Bryce Harper’s baserunning sparks Nationals before benches clear against Cubs

Alex Brandon / AP

Before Bryce Harper was thrown at in the Nationals’ 9-2 sweep-sealing, benches-clearing romp over the Cubs, he started the scoring barrage with his ferocious brand of baserunning.

With one out in the first inning, Harper lashed a line drive to the left-center field gap off Cubs starter Justin Germano. As the ball bounded around the corner, Harper bolted for third. He pressures the defense, makes them make a play, and this time he tested cutoff man Starlin Castro, the Cubs’ shortstop.

“Good throw, he’s dead meat,” Manager Davey Johnson said. “That’s just the way he’s going to be – all out.” 

Castro’s relay throw sailed wide, and Harper slid in headfirst with a triple. He became the first teenager with at least seven triples since Buddy Lewis knocked 13 for the 1936 Senators.

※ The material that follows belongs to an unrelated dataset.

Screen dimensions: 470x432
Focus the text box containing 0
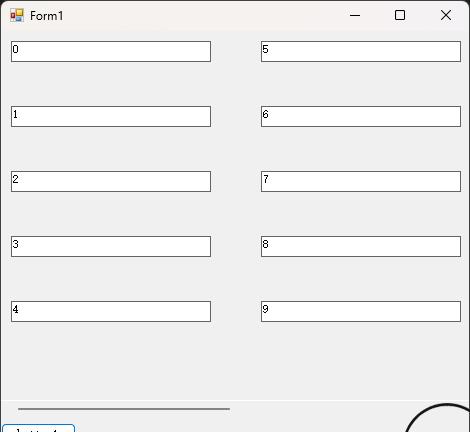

Ryan Zimmerman followed and tapped a dribbler to the left of the mound, which Germano fielded. Just off third base, Harper froze as Germano looked him back. Germano, satisfied Harper would behave like the other 99 percent of major league baserunners, turned his back and threw to first.

Harper did not behave like other major league baserunners. He did not take two quiet steps back to third base. He ran like the fastest kid in Little League, the one who runs until he is tagged out and makes other parents want to look at his birth certificate. He ran like someone dared him to. Harper darted, hell-bent for home.

“When he turned his back from me, started creeping a little more and got going,” Harper said.

“He might be one of the only people who could do that,” Johnson said.

Cubs first baseman Anthony Rizzo saw Harper’s dash out of the corner of his eye. Rizzo throws left-handed – same as Laynce Nix, the Philadelphia Phillies first baseman on May 6, the night Harper stole home off Cole Hamels. A lefty takes longer to pivot and throw home. Harper knew that. It may not have mattered.

“As soon as the pitcher goes he’s gone,” Johnson said. “He don’t care if he’s right-handed or left-handed.”

Rizzo fired home, but by the time his throw reached the plate Harper was sliding flat on his stomach into the dish. The Nationals had tied the score at 1, and the rest of the roster could forget about the notion of going easy against the Cubs.

Adam Kilgore covers national sports for the Washington Post. Previously he served as the Post's Washington Nationals beat writer from 2010 to 2014.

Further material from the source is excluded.